● CONSIGNE:
Recopiez le passage du texte sur la dorsale ultra-lente qui commence par « Autopsie d’une dorsale » et va jusqu'à « gouvernent sa formation. », en substituant « volcanisme » à « magmatisme ».

● DOCUMENT:
-------

Autopsie d’une dorsale ultra-lente : les processus d’exhumation disséqués

On sait aujourd’hui que le magmatisme n’est pas le seul mécanisme permettant de produire de la croûte océanique au niveau d’une dorsale. Les processus tectoniques, notamment via l’exhumation de matériel mantellique sont tout aussi fréquents. Cependant, ces derniers sont encore mal caractérisés. Une nouvelle étude s’est ainsi intéressée à la structure interne de la croûte au niveau de la dorsale ultra-lente Sud-Ouest Indienne afin de mettre en évidence les mécanismes tectoniques et magmatiques qui gouvernent sa formation.

-------

● DONNÉES AFFICHÉES:
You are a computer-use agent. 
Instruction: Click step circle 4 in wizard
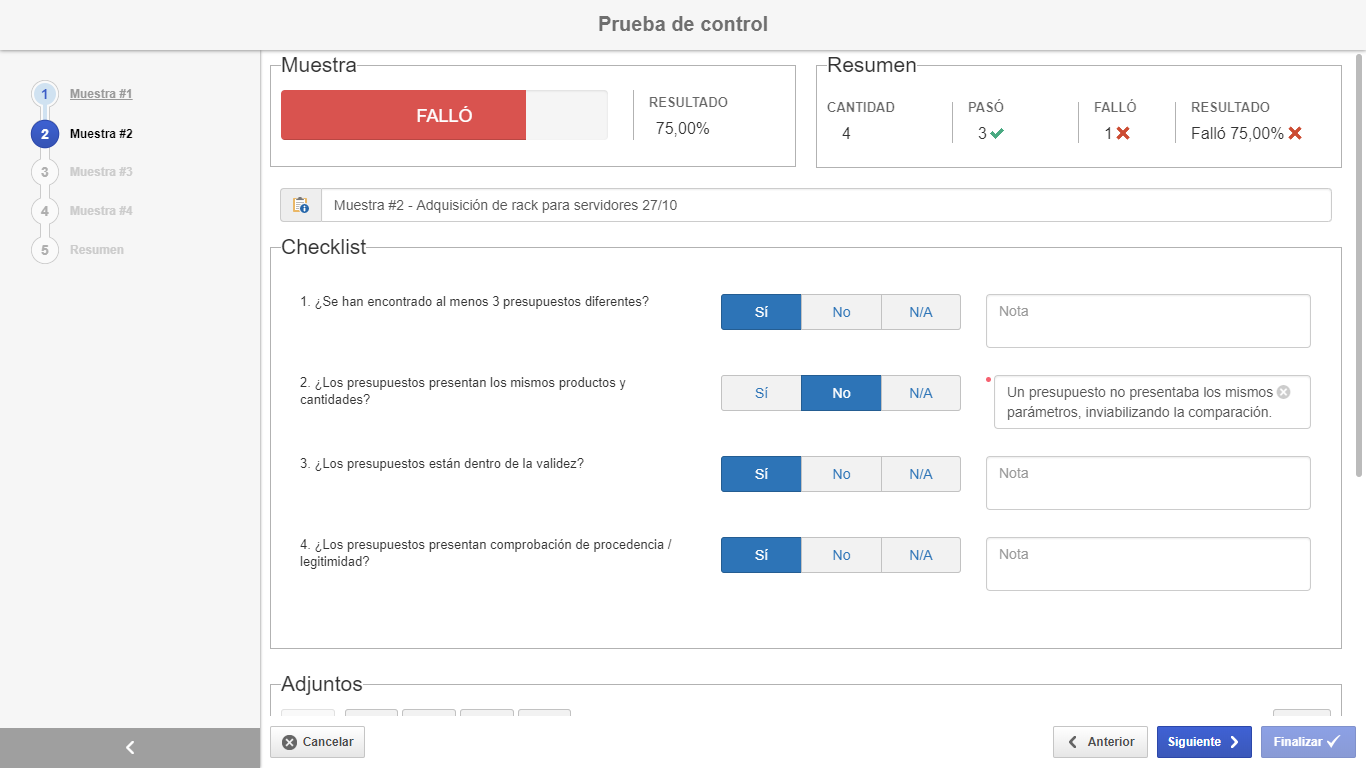(45, 211)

-------

● RÉSULTAT:
Autopsie d’une dorsale ultra-lente : les processus d’exhumation disséqués

On sait aujourd’hui que le volcanisme n’est pas le seul mécanisme permettant de produire de la croûte océanique au niveau d’une dorsale. Les processus tectoniques, notamment via l’exhumation de matériel mantellique sont tout aussi fréquents. Cependant, ces derniers sont encore mal caractérisés. Une nouvelle étude s’est ainsi intéressée à la structure interne de la croûte au niveau de la dorsale ultra-lente Sud-Ouest Indienne afin de mettre en évidence les mécanismes tectoniques et magmatiques qui gouvernent sa formation.